Ayn Rand and "Song of Russia": Communism and Anti-Communism in 1940s Hollywood, Scarecrow Press (Lanham, MD), 2005.

Ayn Rand Answers: The Best of Her Q & A, New American Library (New York, NY), 2005.

(Editor) Essays on Ayn Rand's "The Fountainhead," Lexington Books (Lanham, MD), 2007.

(Translator and commentary) Plato, Laws X, Clarendon Press (New York, NY), 2007.

SIDELIGHTS:

Robert Mayhew was born September 17, 1960. He earned his doctoral degree from Georgetown University and went on to join the faculty at Seton Hall University in South Orange, New Jersey, where he is a professor in the philosophy department. He teaches a range of classes, including introductory philosophy courses, a two-course series on the "Great Books," and less-traditional courses pertaining to subjects such as philosophy in film, or the philosophy of love and sex. Mayhew divides his time between teaching and his own personal research. He has written and edited a number of books, and his primary interests include the works of Aristotle and the writings and philosophy of Ayn Rand. He has lectured extensively at Objectivist conferences, and is involved with the Ayn Rand Institute, periodically participating in the various academic programs held there.

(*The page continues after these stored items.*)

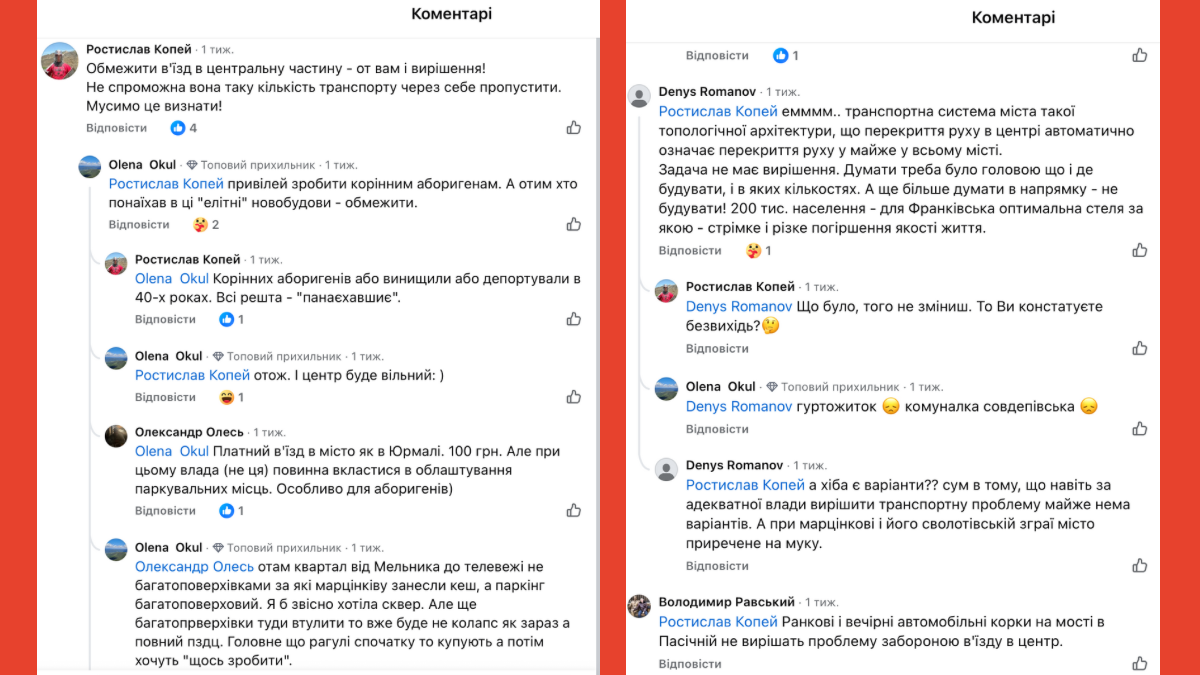
Task: Open Олександр Олесь's profile by name
Action: click(189, 432)
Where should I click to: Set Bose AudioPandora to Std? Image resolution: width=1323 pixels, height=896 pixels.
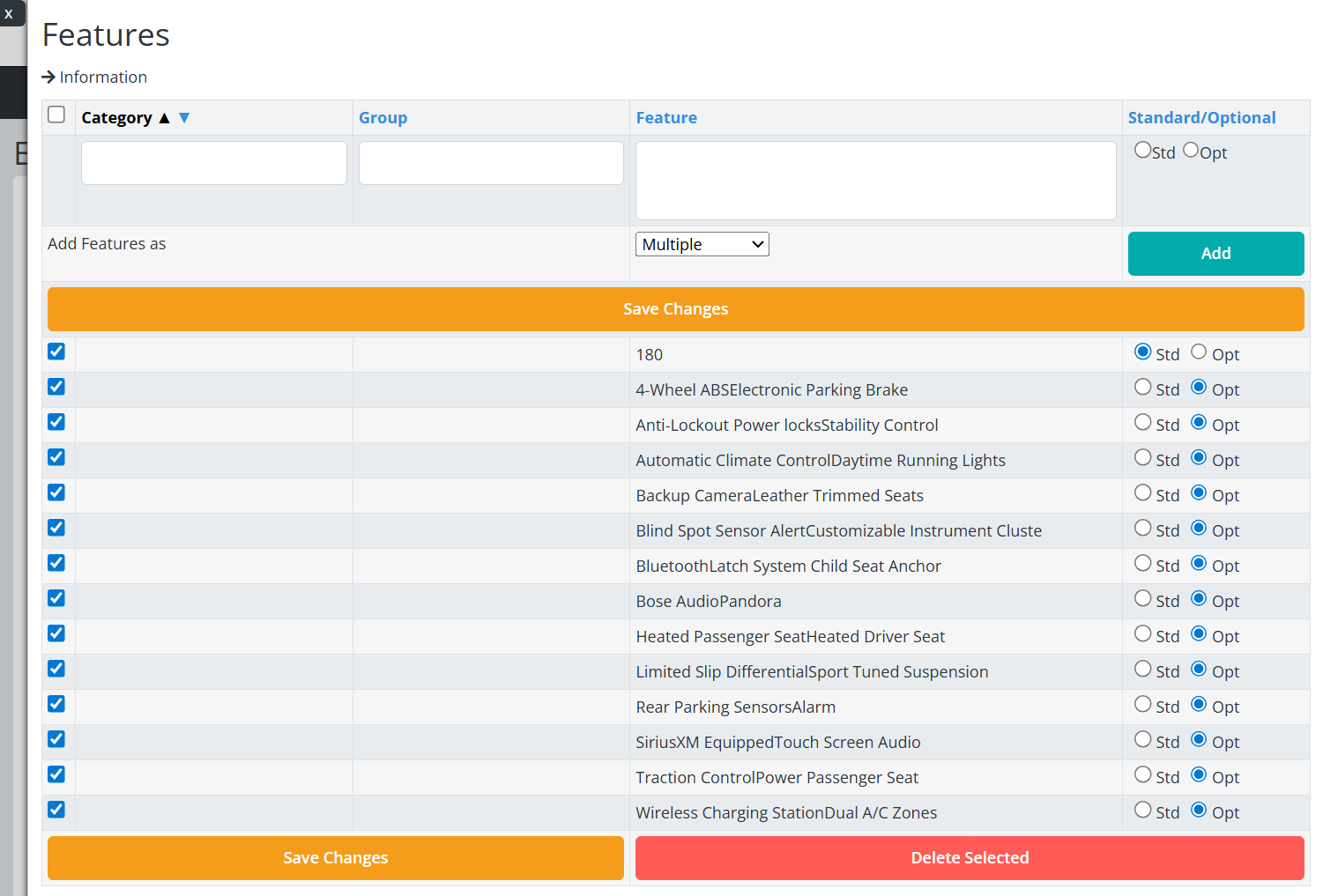coord(1143,599)
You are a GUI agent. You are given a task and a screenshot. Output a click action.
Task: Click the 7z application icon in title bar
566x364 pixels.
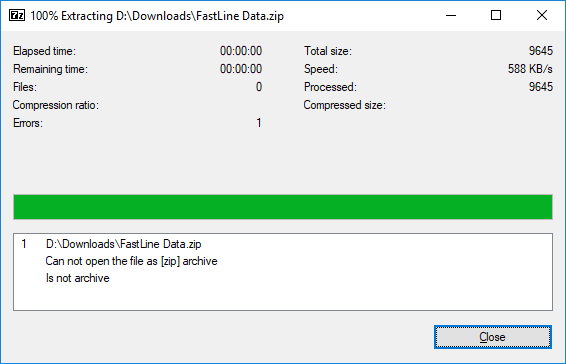[17, 16]
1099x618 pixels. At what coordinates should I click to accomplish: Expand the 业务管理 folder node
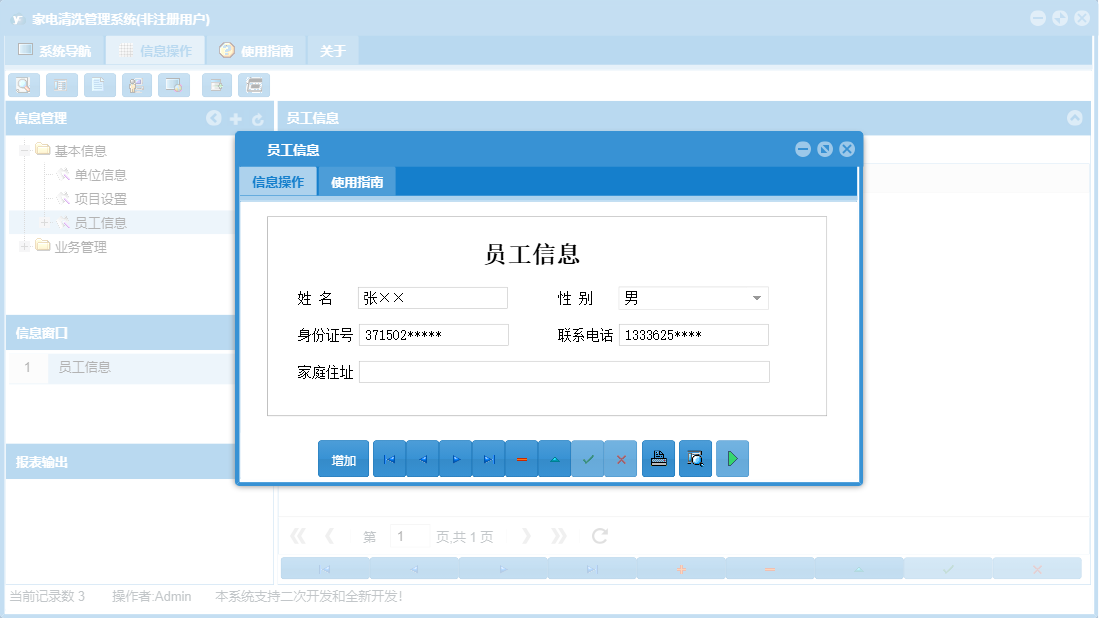pyautogui.click(x=22, y=247)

Aristotle's Criticism of Plato's "Republic" makes reference to the early chapters in Aristotle's Politics, Part B, in which he addresses the claims made by Plato in The Republic regarding how a city may truly be unified. Modern critics often criticize Aristotle's point of view, finding him unfair in his analysis of Plato's theories. Mayhew, however, stands with Aristotle, and in his book attempts to prove that Aristotle was correct in his harsh stance against Plato. It was Plato's argument that, if a city is to be truly unified, each of the individuals dwelling in that city must be unified as well, in a type of communism. Aristotle, however, claimed this was a false assertion. According to Aristotle, a city is based upon a unified constitution that guides the people, and which all of the citizens of that city respect, while each person remains a separate and unique individual unto himself, as people will never all join together to form a single, like organism. However, the constitution provides a unifying hold over the residents of a city, yet is still malleable in that the constitution itself may be traded for a new one, and if the people should all adhere to this new constitution, then that becomes the unifying force in lieu of the old one. Unity continues as long as a binder remains. Pascal Massie, in a contribution for the Review of Metaphysics, commented that "Mayhew insists that autarkeia is not solipsism; it rests on the ‘ability to acquire all that is needed for life,’ which is to say that a self-sufficient city remains open to other communities."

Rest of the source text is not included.